L'été dernier, nous avons affecté à la base de Petawawa un travailleur social principal qui est chargé de diriger les professionnels des soins de santé mentale et de diriger la clinique. En soi, cela a grandement amélioré les choses. Cet été, nous affecterons trois autres travailleurs sociaux et un psychiatre militaire, ce qui augmentera grandement les ressources. Par contre, nous n'avons pas été en mesure de combler tous les postes civils, et nous allons donc en transférer cinq à Ottawa: un poste de psychiatre, deux de psychologues et deux autres de travailleurs sociaux. Ces postes n'ont pas été comblés. Il nous sera possible de les combler à Ottawa. Ces travailleurs pourront par la suite travailler aux consultations à distance entre Ottawa et Petawawa. Ils pourront également travailler dans les cliniques satellites à Petawawa.
En outre, la nouvelle direction générale des soins de santé mentale dispose d'un lieutenant-colonel qui peut passer un maximum de deux jours par semaine à Petawawa, pour offrir des services de psychiatrie.
Il nous est également possible de transporter les patients à Ottawa pour qu'ils y reçoivent de l'aide. Les deux villes ne sont pas très éloignées l'une de l'autre. Lorsque c'est possible, nous pouvons nous occuper de ce transport.
:
Monsieur, je côtoie les forces depuis longtemps — et je ne travaille ni pour le MDN ni pour ACC; je suis bénévole. Je suis le président actuel du Comité consultatif sur la santé mentale. Ce comité avait par le passé deux composantes; il en a maintenant trois, parce que la GRC nous a rejoints la semaine dernière.
Nous avons fait d'immenses progrès depuis 10 ans en matière de TSO en santé mentale — mais limitons-nous aux TSO pour l'instant — depuis que Grenier a comparu devant le Comité consultatif des Forces canadiennes et a expliqué ce qu'étaient les TSO et les SSBSO. Cela fût inclus dans le rapport Neary qui a mené à la Charte des anciens combattants, dont les Forces canadiennes profitent.
Ce que je veux dire, et vous et le général Jaeger l'avez déjà souligné, c'est que les choses ne se font pas instantanément.

····················

### Activités
- 1) Répondez à ces questions sur l'extrait consacré à la santé mentale à Petawawa.
(a) Combien de postes civils seront transférés à Ottawa, et lesquels ?
(b) Combien de jours par semaine, au maximum, le lieutenant-colonel de la nouvelle direction générale peut-il passer à Petawawa ?
(c) Quel organisme a rejoint le Comité consultatif sur la santé mentale la semaine dernière ?
- 2) Recopiez sans rien changer le passage de l'extrait sur la santé mentale à Petawawa qui va de "En outre, la" à "services de psychiatrie.".

Enregistrements issus d'une collecte de données:
····················

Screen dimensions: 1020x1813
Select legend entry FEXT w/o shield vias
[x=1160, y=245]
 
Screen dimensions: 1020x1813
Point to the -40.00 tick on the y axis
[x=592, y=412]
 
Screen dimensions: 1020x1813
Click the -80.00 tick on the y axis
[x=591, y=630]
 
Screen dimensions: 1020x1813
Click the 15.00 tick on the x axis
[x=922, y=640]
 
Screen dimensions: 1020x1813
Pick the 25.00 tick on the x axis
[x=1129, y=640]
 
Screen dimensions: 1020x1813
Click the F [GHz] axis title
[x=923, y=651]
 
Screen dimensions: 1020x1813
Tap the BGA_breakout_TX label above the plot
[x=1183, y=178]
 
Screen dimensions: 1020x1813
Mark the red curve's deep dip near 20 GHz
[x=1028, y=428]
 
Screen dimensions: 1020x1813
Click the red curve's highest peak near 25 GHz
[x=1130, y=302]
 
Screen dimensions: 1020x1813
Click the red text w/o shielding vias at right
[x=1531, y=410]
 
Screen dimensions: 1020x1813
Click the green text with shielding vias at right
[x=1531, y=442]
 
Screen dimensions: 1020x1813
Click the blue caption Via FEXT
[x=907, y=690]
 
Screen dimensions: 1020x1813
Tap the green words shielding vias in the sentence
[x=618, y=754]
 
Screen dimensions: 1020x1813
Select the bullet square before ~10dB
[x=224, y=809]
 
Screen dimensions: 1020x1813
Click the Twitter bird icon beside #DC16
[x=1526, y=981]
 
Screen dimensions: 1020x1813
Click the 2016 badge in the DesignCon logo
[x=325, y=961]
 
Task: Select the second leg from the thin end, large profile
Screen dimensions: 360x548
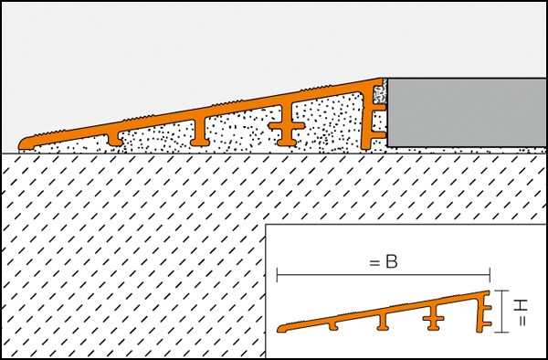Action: point(200,132)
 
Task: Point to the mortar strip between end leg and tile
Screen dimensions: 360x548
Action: point(385,113)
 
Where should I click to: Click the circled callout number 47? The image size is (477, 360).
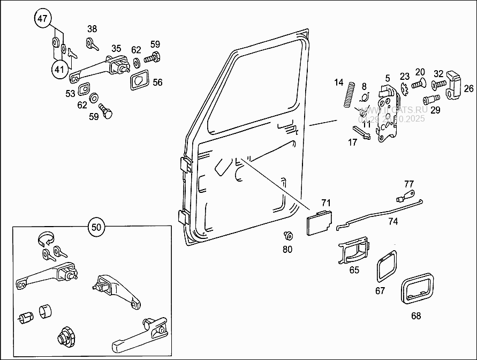click(x=43, y=19)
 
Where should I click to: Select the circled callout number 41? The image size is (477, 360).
click(x=60, y=69)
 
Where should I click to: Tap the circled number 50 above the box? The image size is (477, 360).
click(x=96, y=227)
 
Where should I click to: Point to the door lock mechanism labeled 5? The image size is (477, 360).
click(x=388, y=115)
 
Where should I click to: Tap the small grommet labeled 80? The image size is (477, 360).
click(x=288, y=236)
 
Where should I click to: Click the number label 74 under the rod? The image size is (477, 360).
click(x=393, y=221)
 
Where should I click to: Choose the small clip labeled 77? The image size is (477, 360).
click(x=408, y=192)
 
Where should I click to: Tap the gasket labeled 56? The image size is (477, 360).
click(x=140, y=82)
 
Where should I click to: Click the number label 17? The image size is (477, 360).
click(x=352, y=142)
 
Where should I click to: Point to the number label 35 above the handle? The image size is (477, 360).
click(x=116, y=48)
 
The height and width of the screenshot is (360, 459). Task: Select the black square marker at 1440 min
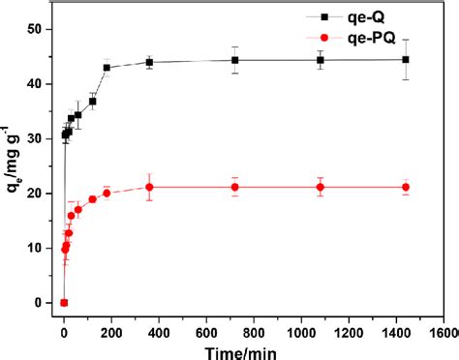coord(406,59)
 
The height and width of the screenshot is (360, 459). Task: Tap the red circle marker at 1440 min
coord(406,187)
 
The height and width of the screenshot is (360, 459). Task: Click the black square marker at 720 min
coord(235,60)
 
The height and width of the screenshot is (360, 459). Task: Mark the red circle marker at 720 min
coord(235,187)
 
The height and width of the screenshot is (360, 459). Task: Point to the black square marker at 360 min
coord(149,62)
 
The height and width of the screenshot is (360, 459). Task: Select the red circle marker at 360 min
coord(149,187)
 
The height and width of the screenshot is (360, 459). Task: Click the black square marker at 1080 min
coord(321,60)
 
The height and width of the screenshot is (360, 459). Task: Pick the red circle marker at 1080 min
coord(321,187)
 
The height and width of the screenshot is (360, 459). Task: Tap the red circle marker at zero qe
coord(64,303)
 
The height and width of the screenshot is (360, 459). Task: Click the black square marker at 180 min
coord(107,68)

····················

### Réponses par tâche
- 1)
(a) Cinq : un poste de psychiatre, deux de psychologues et deux de travailleurs sociaux.
(b) Deux jours par semaine.
(c) La GRC.

- 2)
En outre, la nouvelle direction générale des soins de santé mentale dispose d'un lieutenant-colonel qui peut passer un maximum de deux jours par semaine à Petawawa, pour offrir des services de psychiatrie.